Stored items
=== Begin Enclosure ===
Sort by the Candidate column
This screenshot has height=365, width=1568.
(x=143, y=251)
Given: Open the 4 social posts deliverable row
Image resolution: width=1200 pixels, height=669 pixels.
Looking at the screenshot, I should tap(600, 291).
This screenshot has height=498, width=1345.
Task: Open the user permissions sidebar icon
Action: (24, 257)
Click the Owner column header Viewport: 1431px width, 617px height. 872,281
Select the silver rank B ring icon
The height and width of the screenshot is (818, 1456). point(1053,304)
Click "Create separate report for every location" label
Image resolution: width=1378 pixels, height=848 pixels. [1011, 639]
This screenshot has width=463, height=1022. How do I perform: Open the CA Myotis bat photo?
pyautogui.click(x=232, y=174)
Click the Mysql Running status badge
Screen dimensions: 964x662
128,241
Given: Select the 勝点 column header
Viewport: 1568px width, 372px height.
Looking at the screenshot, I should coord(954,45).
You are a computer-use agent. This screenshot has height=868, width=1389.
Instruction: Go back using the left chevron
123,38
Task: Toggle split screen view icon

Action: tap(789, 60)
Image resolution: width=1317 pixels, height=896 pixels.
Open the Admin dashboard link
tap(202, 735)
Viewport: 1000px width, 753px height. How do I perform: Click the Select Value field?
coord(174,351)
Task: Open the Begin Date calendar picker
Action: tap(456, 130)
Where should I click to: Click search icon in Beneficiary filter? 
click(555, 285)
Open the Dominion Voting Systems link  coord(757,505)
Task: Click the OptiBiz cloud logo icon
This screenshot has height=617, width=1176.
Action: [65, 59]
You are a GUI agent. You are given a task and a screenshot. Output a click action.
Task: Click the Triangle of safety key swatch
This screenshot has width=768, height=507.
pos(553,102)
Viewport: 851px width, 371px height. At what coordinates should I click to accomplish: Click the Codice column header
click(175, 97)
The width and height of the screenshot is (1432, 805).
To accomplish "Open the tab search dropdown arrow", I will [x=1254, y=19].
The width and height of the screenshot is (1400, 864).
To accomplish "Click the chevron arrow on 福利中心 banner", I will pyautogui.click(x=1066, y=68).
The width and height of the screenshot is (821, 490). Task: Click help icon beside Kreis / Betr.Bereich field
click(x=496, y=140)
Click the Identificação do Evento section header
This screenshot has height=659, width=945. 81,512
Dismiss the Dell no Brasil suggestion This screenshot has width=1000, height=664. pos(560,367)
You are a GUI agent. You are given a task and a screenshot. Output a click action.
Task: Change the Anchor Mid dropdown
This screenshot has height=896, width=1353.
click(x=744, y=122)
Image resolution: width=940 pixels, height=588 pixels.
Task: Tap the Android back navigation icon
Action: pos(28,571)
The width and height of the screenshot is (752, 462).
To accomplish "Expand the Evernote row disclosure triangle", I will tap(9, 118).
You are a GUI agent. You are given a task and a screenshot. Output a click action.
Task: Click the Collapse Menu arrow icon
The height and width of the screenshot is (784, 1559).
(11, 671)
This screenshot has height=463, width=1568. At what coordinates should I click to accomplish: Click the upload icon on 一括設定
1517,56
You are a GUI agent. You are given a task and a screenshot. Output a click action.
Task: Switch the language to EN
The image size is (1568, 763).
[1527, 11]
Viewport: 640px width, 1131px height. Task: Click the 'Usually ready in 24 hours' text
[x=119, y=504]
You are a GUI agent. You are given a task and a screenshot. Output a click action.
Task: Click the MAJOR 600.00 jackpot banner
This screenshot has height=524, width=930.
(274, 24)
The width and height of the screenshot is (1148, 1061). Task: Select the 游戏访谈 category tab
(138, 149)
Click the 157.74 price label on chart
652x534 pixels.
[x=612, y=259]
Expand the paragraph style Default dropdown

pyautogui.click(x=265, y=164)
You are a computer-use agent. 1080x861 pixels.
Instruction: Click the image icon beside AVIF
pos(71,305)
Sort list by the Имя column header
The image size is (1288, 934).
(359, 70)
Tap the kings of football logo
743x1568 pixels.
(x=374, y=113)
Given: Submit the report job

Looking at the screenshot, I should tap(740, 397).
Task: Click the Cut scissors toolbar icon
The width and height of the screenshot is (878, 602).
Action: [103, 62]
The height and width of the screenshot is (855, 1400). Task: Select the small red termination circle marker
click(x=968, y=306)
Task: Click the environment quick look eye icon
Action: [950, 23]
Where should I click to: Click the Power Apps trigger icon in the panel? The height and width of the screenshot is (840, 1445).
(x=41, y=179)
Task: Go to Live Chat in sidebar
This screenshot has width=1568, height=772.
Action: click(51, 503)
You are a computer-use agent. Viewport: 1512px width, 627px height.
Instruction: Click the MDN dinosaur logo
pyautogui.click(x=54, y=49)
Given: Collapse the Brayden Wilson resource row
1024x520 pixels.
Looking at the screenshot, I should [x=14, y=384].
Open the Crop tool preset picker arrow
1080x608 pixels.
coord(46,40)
=== End Enclosure ===
▶ **ABOUT THIS EXERCISE**: Produce an exact copy of all the records.

▶ **EXERCISE RESULT**:
Sort by the Candidate column
This screenshot has height=365, width=1568.
(x=143, y=251)
Given: Open the 4 social posts deliverable row
Image resolution: width=1200 pixels, height=669 pixels.
Looking at the screenshot, I should tap(600, 291).
This screenshot has height=498, width=1345.
Task: Open the user permissions sidebar icon
Action: (24, 257)
Click the Owner column header Viewport: 1431px width, 617px height. 872,281
Select the silver rank B ring icon
The height and width of the screenshot is (818, 1456). point(1053,304)
Click "Create separate report for every location" label
Image resolution: width=1378 pixels, height=848 pixels. [1011, 639]
This screenshot has width=463, height=1022. How do I perform: Open the CA Myotis bat photo?
pyautogui.click(x=232, y=174)
Click the Mysql Running status badge
Screen dimensions: 964x662
128,241
Given: Select the 勝点 column header
Viewport: 1568px width, 372px height.
Looking at the screenshot, I should coord(954,45).
You are a computer-use agent. This screenshot has height=868, width=1389.
Instruction: Go back using the left chevron
123,38
Task: Toggle split screen view icon

Action: tap(789, 60)
Image resolution: width=1317 pixels, height=896 pixels.
Open the Admin dashboard link
tap(202, 735)
Viewport: 1000px width, 753px height. How do I perform: Click the Select Value field?
coord(174,351)
Task: Open the Begin Date calendar picker
Action: tap(456, 130)
Where should I click to: Click search icon in Beneficiary filter? 
click(555, 285)
Open the Dominion Voting Systems link  coord(757,505)
Task: Click the OptiBiz cloud logo icon
This screenshot has height=617, width=1176.
Action: [65, 59]
You are a GUI agent. You are given a task and a screenshot. Output a click action.
Task: Click the Triangle of safety key swatch
This screenshot has width=768, height=507.
pos(553,102)
Viewport: 851px width, 371px height. At what coordinates should I click to accomplish: Click the Codice column header
click(175, 97)
The width and height of the screenshot is (1432, 805).
To accomplish "Open the tab search dropdown arrow", I will [x=1254, y=19].
The width and height of the screenshot is (1400, 864).
To accomplish "Click the chevron arrow on 福利中心 banner", I will pyautogui.click(x=1066, y=68).
The width and height of the screenshot is (821, 490). Task: Click help icon beside Kreis / Betr.Bereich field
click(x=496, y=140)
Click the Identificação do Evento section header
This screenshot has height=659, width=945. 81,512
Dismiss the Dell no Brasil suggestion This screenshot has width=1000, height=664. pos(560,367)
You are a GUI agent. You are given a task and a screenshot. Output a click action.
Task: Change the Anchor Mid dropdown
This screenshot has height=896, width=1353.
click(x=744, y=122)
Image resolution: width=940 pixels, height=588 pixels.
Task: Tap the Android back navigation icon
Action: pos(28,571)
The width and height of the screenshot is (752, 462).
To accomplish "Expand the Evernote row disclosure triangle", I will tap(9, 118).
You are a GUI agent. You are given a task and a screenshot. Output a click action.
Task: Click the Collapse Menu arrow icon
The height and width of the screenshot is (784, 1559).
(11, 671)
This screenshot has height=463, width=1568. At what coordinates should I click to accomplish: Click the upload icon on 一括設定
1517,56
You are a GUI agent. You are given a task and a screenshot. Output a click action.
Task: Switch the language to EN
The image size is (1568, 763).
[1527, 11]
Viewport: 640px width, 1131px height. Task: Click the 'Usually ready in 24 hours' text
[x=119, y=504]
You are a GUI agent. You are given a task and a screenshot. Output a click action.
Task: Click the MAJOR 600.00 jackpot banner
This screenshot has height=524, width=930.
(274, 24)
The width and height of the screenshot is (1148, 1061). Task: Select the 游戏访谈 category tab
(138, 149)
Click the 157.74 price label on chart
652x534 pixels.
[x=612, y=259]
Expand the paragraph style Default dropdown

pyautogui.click(x=265, y=164)
You are a computer-use agent. 1080x861 pixels.
Instruction: Click the image icon beside AVIF
pos(71,305)
Sort list by the Имя column header
The image size is (1288, 934).
(359, 70)
Tap the kings of football logo
743x1568 pixels.
(x=374, y=113)
Given: Submit the report job

Looking at the screenshot, I should tap(740, 397).
Task: Click the Cut scissors toolbar icon
The width and height of the screenshot is (878, 602).
Action: [103, 62]
The height and width of the screenshot is (855, 1400). Task: Select the small red termination circle marker
click(x=968, y=306)
Task: Click the environment quick look eye icon
Action: [950, 23]
Where should I click to: Click the Power Apps trigger icon in the panel? The height and width of the screenshot is (840, 1445).
(x=41, y=179)
Task: Go to Live Chat in sidebar
This screenshot has width=1568, height=772.
Action: click(51, 503)
You are a computer-use agent. Viewport: 1512px width, 627px height.
Instruction: Click the MDN dinosaur logo
pyautogui.click(x=54, y=49)
Given: Collapse the Brayden Wilson resource row
1024x520 pixels.
Looking at the screenshot, I should [x=14, y=384].
Open the Crop tool preset picker arrow
1080x608 pixels.
coord(46,40)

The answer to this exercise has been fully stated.